Eine Sommernacht in Rom im Jahr 1803. Von einem Palais nahe der Spanischen Treppe macht sich ein gespenstischer Trauerzug auf den Weg an den südlichen Stadtrand. Caroline und Wilhelm von Humboldt geleiten den Leichnam ihres siebenjährigen Sohnes Wilhelm zur Grabstätte. Er hatte sich während eines Ausflugs mit einer rätselhaften Krankheit infiziert und war kurz darauf gestorben. Humboldt ist seit einem Jahr preußischer Gesandter am Heiligen Stuhl. Weil er aber Protestant ist, müssen seine Frau und er – wie alle Protestanten bis zum Ende des Kirchenstaates 1870 – ihre Toten zu nächtlicher Stunde und bei Fackelschein bestatten. Der Sarg des geliebten Wilhelm wird in einer geschlossenen Droschke abtransportiert, wie es die Vorschrift ist. Ein Leichenzug von „Ketzern“ hätte die katholische Bevölkerung in Unruhe versetzen können. Die Eheleute werden den Weg 1807 noch einmal auf sich nehmen müssen. Da tragen sie den zehn Monate alten Gustav zu Grabe.
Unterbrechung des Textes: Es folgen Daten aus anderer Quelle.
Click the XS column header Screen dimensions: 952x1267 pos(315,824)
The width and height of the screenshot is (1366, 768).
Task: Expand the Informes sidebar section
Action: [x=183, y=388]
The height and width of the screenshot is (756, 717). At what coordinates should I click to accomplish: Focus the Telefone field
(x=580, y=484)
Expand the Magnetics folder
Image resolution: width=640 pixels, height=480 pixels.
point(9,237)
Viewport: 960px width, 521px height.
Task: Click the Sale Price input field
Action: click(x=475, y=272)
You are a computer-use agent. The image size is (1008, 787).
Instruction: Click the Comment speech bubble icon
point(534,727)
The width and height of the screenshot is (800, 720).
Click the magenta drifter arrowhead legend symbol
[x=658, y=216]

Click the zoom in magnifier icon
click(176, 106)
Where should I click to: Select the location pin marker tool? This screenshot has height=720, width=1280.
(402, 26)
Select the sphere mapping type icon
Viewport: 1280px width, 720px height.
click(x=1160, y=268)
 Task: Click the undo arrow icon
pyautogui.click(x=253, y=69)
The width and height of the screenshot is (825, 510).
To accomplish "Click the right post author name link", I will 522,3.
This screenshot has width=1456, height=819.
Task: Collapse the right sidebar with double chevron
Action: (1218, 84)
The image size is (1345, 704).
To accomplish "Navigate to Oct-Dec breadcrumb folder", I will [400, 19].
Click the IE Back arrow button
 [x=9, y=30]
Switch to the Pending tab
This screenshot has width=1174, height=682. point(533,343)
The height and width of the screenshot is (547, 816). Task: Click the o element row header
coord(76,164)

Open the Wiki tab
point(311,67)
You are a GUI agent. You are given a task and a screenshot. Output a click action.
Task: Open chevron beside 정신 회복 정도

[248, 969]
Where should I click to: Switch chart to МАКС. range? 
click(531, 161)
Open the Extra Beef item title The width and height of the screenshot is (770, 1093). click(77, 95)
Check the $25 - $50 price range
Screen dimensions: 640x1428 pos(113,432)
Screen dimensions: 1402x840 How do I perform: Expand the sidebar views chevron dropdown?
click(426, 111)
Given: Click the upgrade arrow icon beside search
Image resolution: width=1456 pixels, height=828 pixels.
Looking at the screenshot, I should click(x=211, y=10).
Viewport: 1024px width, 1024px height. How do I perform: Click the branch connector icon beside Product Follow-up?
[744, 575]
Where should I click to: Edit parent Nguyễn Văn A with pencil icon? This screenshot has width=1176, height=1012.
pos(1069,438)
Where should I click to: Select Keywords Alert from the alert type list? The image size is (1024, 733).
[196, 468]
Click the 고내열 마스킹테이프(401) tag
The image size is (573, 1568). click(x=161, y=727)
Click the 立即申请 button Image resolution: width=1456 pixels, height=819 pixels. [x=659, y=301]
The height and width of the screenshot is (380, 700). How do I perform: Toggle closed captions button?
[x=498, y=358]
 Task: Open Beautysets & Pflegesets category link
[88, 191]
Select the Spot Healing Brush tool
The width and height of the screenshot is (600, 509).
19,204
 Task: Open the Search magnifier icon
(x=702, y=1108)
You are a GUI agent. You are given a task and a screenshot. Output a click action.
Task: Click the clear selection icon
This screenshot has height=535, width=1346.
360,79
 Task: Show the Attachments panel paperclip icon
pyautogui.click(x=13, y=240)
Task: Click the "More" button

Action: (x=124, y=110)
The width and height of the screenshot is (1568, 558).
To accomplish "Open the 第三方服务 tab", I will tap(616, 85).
Beerdigungen waren nur in der Nacht erlaubt
Wohin aber bringen sie die Jungen, die auf keinem katholischen Friedhof eine Stätte finden? Der Weg führt eine weite Strecke hinaus – bis an die Mauer, die Kaiser Aurelian 271 erbauen ließ. Dorthin, wo vor langer Zeit schon einmal einer seine letzte Ruhe gesucht und diese dazu noch prächtig inszeniert hat: Der Prätor Gaius Cestius Epulo. Er ließ sich 18 bis 12 vor Christus eine 36 Meter hohe Pyramide als Grabstätte errichten, was gerade en vogue war. Damit hat sich der eher unbedeutende Beamte tatsächlich verewigt. Hier also, am Fuß der Cestius-Pyramide, finden auch Wilhelm und später Gustav von Humboldt ihren Ruheort. Und mit ihnen – bereits seit 1716 – viele nicht-katholische (italienisch: acattolicos) Menschen.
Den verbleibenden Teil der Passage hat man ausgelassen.